- [ACTIVITY]
Each line below should be copied exactly as it stands.

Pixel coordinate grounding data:
'''

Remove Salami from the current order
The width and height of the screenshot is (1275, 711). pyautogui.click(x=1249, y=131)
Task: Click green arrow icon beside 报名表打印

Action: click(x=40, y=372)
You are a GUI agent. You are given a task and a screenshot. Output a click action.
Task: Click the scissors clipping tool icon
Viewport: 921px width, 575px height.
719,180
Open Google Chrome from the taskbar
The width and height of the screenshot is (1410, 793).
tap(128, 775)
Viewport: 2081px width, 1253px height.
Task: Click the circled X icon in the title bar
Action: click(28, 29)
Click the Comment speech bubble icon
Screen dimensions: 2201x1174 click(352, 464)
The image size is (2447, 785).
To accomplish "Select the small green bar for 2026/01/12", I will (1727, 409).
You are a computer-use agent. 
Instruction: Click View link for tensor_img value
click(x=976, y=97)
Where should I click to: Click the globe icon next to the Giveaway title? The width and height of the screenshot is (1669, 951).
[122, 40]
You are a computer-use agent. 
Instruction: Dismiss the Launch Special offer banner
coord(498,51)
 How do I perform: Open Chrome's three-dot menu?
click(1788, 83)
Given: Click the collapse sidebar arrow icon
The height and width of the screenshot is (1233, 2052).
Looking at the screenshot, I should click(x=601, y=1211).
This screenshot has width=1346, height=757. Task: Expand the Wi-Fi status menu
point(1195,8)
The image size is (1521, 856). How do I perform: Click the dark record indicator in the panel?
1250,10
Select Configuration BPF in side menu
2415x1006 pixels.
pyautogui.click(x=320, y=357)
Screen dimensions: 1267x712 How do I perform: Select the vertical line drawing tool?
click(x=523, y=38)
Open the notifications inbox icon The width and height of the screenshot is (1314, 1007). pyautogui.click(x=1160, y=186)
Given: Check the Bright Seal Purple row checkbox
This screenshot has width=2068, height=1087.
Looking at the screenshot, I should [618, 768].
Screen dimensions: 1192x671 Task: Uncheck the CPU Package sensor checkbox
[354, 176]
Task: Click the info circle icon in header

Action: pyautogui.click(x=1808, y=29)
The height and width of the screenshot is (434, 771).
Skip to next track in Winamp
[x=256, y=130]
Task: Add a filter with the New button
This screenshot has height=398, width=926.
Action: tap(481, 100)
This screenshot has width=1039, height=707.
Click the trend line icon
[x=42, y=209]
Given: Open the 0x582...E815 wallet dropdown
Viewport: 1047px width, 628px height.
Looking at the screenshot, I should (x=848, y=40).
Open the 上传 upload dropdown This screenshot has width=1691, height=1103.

'''

- [SOLUTION FOR THIS EXERCISE]
Remove Salami from the current order
The width and height of the screenshot is (1275, 711). pyautogui.click(x=1249, y=131)
Task: Click green arrow icon beside 报名表打印

Action: click(x=40, y=372)
You are a GUI agent. You are given a task and a screenshot. Output a click action.
Task: Click the scissors clipping tool icon
Viewport: 921px width, 575px height.
719,180
Open Google Chrome from the taskbar
The width and height of the screenshot is (1410, 793).
tap(128, 775)
Viewport: 2081px width, 1253px height.
Task: Click the circled X icon in the title bar
Action: click(28, 29)
Click the Comment speech bubble icon
Screen dimensions: 2201x1174 click(352, 464)
The image size is (2447, 785).
To accomplish "Select the small green bar for 2026/01/12", I will (1727, 409).
You are a computer-use agent. 
Instruction: Click View link for tensor_img value
click(x=976, y=97)
Where should I click to: Click the globe icon next to the Giveaway title? The width and height of the screenshot is (1669, 951).
[122, 40]
You are a computer-use agent. 
Instruction: Dismiss the Launch Special offer banner
coord(498,51)
 How do I perform: Open Chrome's three-dot menu?
click(1788, 83)
Given: Click the collapse sidebar arrow icon
The height and width of the screenshot is (1233, 2052).
Looking at the screenshot, I should click(x=601, y=1211).
This screenshot has width=1346, height=757. Task: Expand the Wi-Fi status menu
point(1195,8)
The image size is (1521, 856). How do I perform: Click the dark record indicator in the panel?
1250,10
Select Configuration BPF in side menu
2415x1006 pixels.
pyautogui.click(x=320, y=357)
Screen dimensions: 1267x712 How do I perform: Select the vertical line drawing tool?
click(x=523, y=38)
Open the notifications inbox icon The width and height of the screenshot is (1314, 1007). pyautogui.click(x=1160, y=186)
Given: Check the Bright Seal Purple row checkbox
This screenshot has width=2068, height=1087.
Looking at the screenshot, I should [618, 768].
Screen dimensions: 1192x671 Task: Uncheck the CPU Package sensor checkbox
[354, 176]
Task: Click the info circle icon in header

Action: pyautogui.click(x=1808, y=29)
The height and width of the screenshot is (434, 771).
Skip to next track in Winamp
[x=256, y=130]
Task: Add a filter with the New button
This screenshot has height=398, width=926.
Action: tap(481, 100)
This screenshot has width=1039, height=707.
Click the trend line icon
[x=42, y=209]
Given: Open the 0x582...E815 wallet dropdown
Viewport: 1047px width, 628px height.
Looking at the screenshot, I should (x=848, y=40).
Open the 上传 upload dropdown This screenshot has width=1691, height=1103.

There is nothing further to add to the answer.